Restaurant delivery service DoorDash is joining the unicorn club with its latest round of funding.

The company is announcing that it’s raised $535 million in a Series D round. And while it’s not saying anything about valuation, a source close to DoorDash told us that the new funding values the company at $1.4 billion (post-money).

DoorDash had previously raised around $186 million, according to CrunchBase, most recently at a valuation of more than $700 million.

Asked whether that level of funding means that DoorDash is starting to think about an IPO, CEO Tony Xu said, “It doesn’t really change anything for us. Instead, we’re saying it adds more flexibility, giving us the optionality in terms of where we want to invest and how we want to think about financing for the company.”

The round was led by SoftBank Group, with participation from Sequoia Capital, GIC and Wellcome Trust. SoftBank’s Jeffrey Housenbold and GIC’s Jeremy Kranz are joining Sequoia’s Alfred Lin and Kleiner Perkins Caufield & Byers’ John Doerr on the company’s board of directors.

“DoorDash’s technology advantages, exceptional management team and relentless merchant focus are reflected in their stunning growth and impressive unit economics,” Housenbold said in the funding announcement. “Food delivery is just the first chapter. Tony and team have a bold vision to create the world’s best logistics company, and we’re thrilled to partner with them to help accelerate their progress.”

The company says it’s now working with almost 90 percent of the top 100 restaurant brands in the U.S., including Wendy’s, IHOP, and The Cheesecake Factory.

Perhaps even more impressive: Xu said the company became “contribution margin positive” in the last year, which means that it’s profitable on a per-order basis. In fact, DoorDash has become profitable in its earliest markets.

All of that might seem like an obvious necessity for a delivery business, but it addresses concerns that on-demand models only work when they’re subsidized by venture capital. Xu has said in the past that DoorDash’s logistics platform is sophisticated enough to make the business sustainable, and the latest numbers seem to bear that out.

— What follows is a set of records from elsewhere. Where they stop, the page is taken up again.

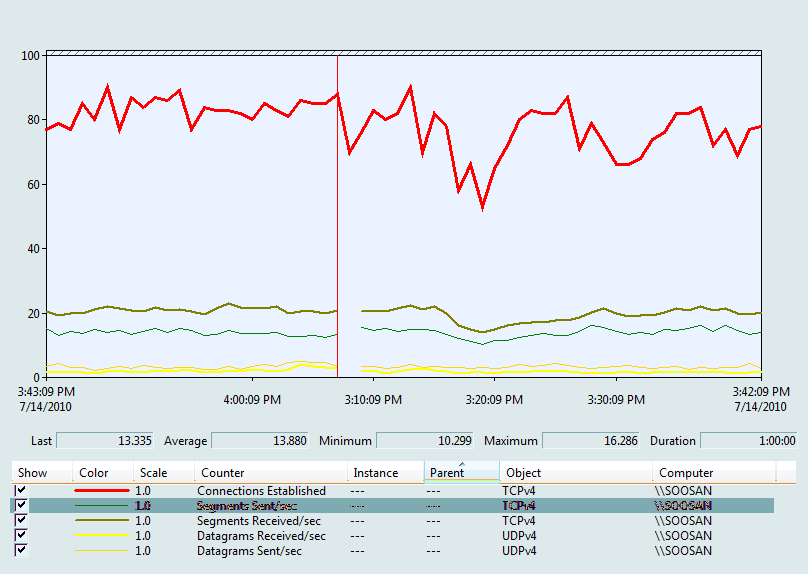
Task: Toggle the Datagrams Sent/sec show checkbox
Action: (21, 551)
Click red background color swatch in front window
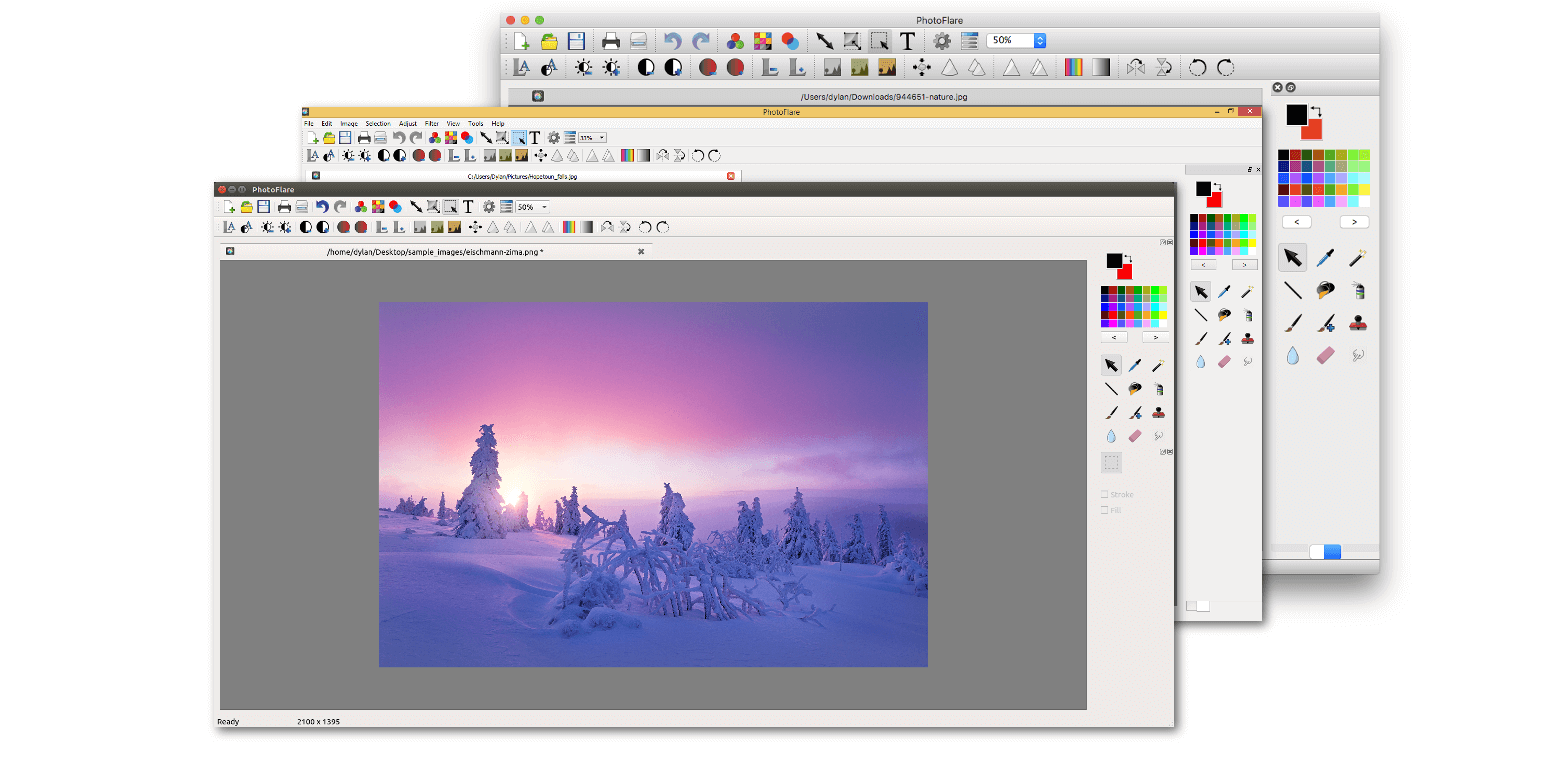Viewport: 1550px width, 774px height. pyautogui.click(x=1126, y=271)
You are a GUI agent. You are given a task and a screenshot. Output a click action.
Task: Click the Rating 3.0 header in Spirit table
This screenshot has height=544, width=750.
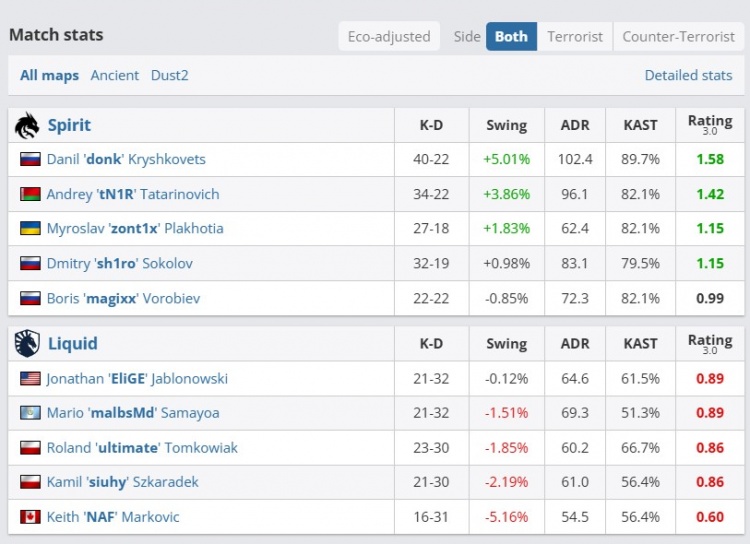point(709,125)
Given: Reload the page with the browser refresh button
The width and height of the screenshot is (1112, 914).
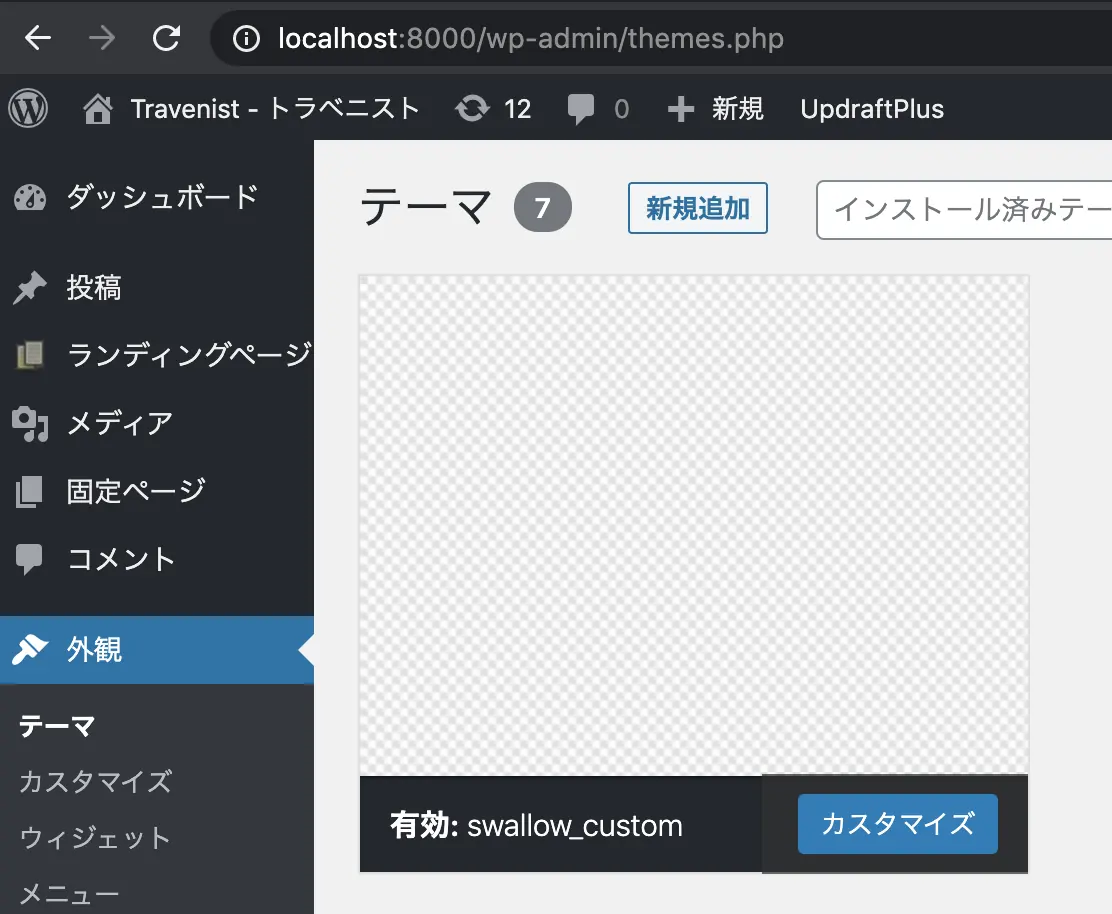Looking at the screenshot, I should (167, 38).
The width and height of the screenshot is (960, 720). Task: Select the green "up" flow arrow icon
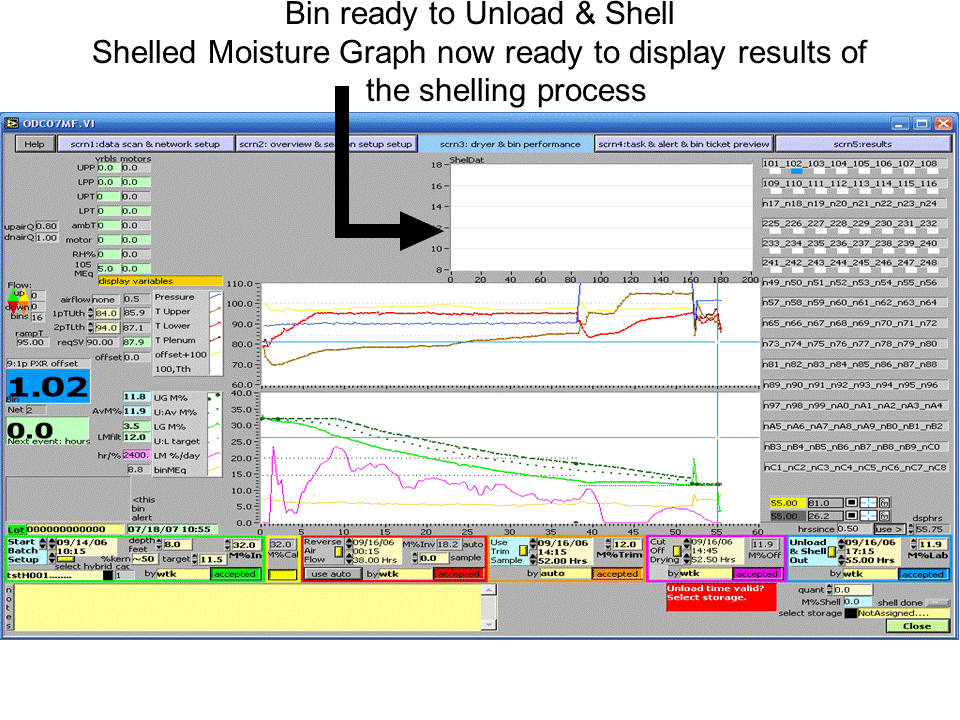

“That really was the driving force for this financing,” he said. “We figured out that our thesis was proven out. Now is the time to take this operating playbook and accelerate growth.”

Those growth plans include expanding from 600 to 1,600 cities (DoorDash is still focused on the U.S. and Canada), as well as hiring 250 more people.

Xu said DoorDash will be making big investments in its Drive platform, which allows restaurants to offer DoorDash-powered deliveries through their own websites and apps, so they can serve “all of their customers in all of their channels.”

And, as Xu has long hinted, he also wants to turn Drive into a platform that serves a broader range of businesses, not just restaurants. He declined to get specific about those plans, except to say that we can “expect to see a few of those deliveries this year.”